I have just been reading Mark Pagel's book Wired for Culture where he gives the evolutionary reasons for speech and how this has driven our development as a social species. Without speech we cannot negotiate (we also cannot cheat as well) and we need it to create commerce and systems based on reputation. My wife's comment made me think about this as an important contribution from women in history. Are women more likely to be fair? Are they more likely to root out the unfair, cheating lying men? Are they more likely to smooth over arguments between different male groups and to prevent conflict? Is there any role of gender in the evolution of speech at all?



Monday, 10 June 2013

Prism, the NSA, GCHQ and privacy

The NSA and GCHQ are watching everything you do. They have all your phone calls, all your e-mails and all your social media posts. You should be very afraid and it is all Obama's fault. This is what the media want you to think.

This story unites the left and the right. The right because that "Liberal" Obama signed the order and this is another example of big government and big brother. The state is out to get you. Well actually EVERY president since Truman has been signing these orders, including Reagan and both the Bushes, you rhetorical he headline making GOP liar. Then the left talk about this invasion of privacy and civil liberties. The liberals are worried that NSA knows what they bought from Amazon last week, who they are having an affair with, that they go to swingers clubs at the weekends and which way they vote. Yes but I don't care and probably neither do the people who collected it. Your lives no matter how interesting they might be to the tabloids are irrelevant in the big picture of national security. You have more to fear from journalists intercepting your mobile phone calls and voice mail.

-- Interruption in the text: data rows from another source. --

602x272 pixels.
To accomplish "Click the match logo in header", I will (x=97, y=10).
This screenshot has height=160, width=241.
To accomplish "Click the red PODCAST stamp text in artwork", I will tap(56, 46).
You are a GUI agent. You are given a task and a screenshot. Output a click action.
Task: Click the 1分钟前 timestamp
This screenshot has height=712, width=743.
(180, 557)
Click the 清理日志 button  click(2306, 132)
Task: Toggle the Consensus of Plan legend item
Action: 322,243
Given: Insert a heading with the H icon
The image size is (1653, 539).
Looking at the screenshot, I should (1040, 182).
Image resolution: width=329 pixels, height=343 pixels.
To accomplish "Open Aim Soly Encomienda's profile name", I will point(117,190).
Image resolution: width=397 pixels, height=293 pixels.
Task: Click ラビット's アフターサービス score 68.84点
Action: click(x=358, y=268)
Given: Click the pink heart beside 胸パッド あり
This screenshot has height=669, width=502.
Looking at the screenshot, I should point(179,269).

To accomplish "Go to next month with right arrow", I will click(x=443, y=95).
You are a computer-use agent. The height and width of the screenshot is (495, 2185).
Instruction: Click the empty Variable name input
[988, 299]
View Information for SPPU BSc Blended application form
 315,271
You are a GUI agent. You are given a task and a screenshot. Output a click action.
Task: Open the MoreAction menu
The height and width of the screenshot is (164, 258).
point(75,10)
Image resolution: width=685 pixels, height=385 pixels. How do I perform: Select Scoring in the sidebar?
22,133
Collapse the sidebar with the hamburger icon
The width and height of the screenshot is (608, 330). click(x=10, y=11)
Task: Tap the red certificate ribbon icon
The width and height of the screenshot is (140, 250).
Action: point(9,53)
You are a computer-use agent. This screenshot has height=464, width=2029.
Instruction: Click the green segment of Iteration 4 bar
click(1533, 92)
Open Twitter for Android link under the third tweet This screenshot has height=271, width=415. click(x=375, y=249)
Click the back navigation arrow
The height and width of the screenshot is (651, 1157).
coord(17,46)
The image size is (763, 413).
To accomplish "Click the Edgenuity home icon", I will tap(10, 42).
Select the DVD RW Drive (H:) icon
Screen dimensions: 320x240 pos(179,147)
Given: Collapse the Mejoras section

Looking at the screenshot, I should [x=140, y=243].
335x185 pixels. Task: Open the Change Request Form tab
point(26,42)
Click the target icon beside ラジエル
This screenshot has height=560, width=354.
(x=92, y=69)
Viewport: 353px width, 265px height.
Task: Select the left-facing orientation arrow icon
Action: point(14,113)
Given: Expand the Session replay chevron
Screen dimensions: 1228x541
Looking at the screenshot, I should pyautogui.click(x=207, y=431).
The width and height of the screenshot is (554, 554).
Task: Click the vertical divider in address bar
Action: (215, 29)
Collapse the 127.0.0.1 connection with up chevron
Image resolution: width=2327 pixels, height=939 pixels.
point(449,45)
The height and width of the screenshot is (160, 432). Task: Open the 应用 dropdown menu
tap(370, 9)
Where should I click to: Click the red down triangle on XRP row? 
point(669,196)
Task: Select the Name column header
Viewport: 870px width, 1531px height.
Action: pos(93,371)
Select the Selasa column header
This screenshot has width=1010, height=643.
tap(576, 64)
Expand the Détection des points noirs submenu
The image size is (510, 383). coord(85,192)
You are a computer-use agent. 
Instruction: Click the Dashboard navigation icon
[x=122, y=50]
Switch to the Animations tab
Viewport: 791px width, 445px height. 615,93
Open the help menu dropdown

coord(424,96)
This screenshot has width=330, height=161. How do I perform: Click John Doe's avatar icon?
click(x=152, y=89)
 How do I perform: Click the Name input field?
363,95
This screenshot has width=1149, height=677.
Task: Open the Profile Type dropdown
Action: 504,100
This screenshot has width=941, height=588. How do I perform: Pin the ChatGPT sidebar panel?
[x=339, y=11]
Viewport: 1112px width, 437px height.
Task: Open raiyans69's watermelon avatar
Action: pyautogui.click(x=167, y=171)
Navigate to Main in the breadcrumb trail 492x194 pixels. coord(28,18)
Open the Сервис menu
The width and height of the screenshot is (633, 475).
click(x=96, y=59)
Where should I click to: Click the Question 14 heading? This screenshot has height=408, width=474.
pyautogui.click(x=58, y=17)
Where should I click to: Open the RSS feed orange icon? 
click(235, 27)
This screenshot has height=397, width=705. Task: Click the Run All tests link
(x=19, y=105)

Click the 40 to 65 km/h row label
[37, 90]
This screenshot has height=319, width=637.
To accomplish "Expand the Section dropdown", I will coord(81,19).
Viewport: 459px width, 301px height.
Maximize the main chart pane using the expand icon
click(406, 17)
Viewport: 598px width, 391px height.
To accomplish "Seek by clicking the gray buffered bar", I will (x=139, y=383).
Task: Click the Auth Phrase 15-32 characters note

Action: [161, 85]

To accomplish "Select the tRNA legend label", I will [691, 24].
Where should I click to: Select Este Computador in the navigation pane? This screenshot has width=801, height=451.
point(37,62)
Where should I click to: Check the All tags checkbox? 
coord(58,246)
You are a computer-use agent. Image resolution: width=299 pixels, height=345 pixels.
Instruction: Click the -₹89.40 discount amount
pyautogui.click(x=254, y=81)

Reality is they have been collecting data in large amounts since world war two. What makes a difference now is the ability to collect much more much faster and that they have enough computer power to do something with the intercepts - although not much. Films and spy novels have been talking about this level of intelligence gathering for decades. Just watch Jason Bourne or Enemy of the State and see what they suggested the NSA could do a decade ago. That is fictional exaggeration but there are some elements of truth.

Imagine the daily grind of analysing petabytes of data for something interesting. You need a lot of analysts and a lot of computer power. Most of it is irrelevant and unimportant and among all this noise is the real intelligence. So if there were rogue agents or departments they could single out innocent individuals and make their lives miserable. The question you have to ask is why would they? What benefit is it to them? Apart from showing everyone they have this capability, which is the big secret they want to keep it is not something they come in to the office to do. First of all they don't want the enemies to know what they can find out. Apart from the odd nut (like Peter Wright and those who aided Senator McCarthy) who tries to misuse the data for their own personal agendas we are safe from big brother.

We are safe because in general the military and intelligence services are not interested in our lives and they are not interested in abusing their power. I have more faith in the integrity of the intelligence agencies than I do in the politicians and journalists who seek to expose them. Those who want to ban the wide-spread collection of data are those in whose minds its improper exploitation is a certainty. They imagine others doing the things that they would do if they had access to that data and so they feel we need protection. We do need protection, but only from them getting access. The reality is there are very few cases where this data, that has been available for decades, has been misused because most of the people involved have integrity and it is this integrity that we have to maintain. We have to be aware that the information we are given is never the whole story and we have to always question the motives of those involved and so long as we do this we have nothing to fear.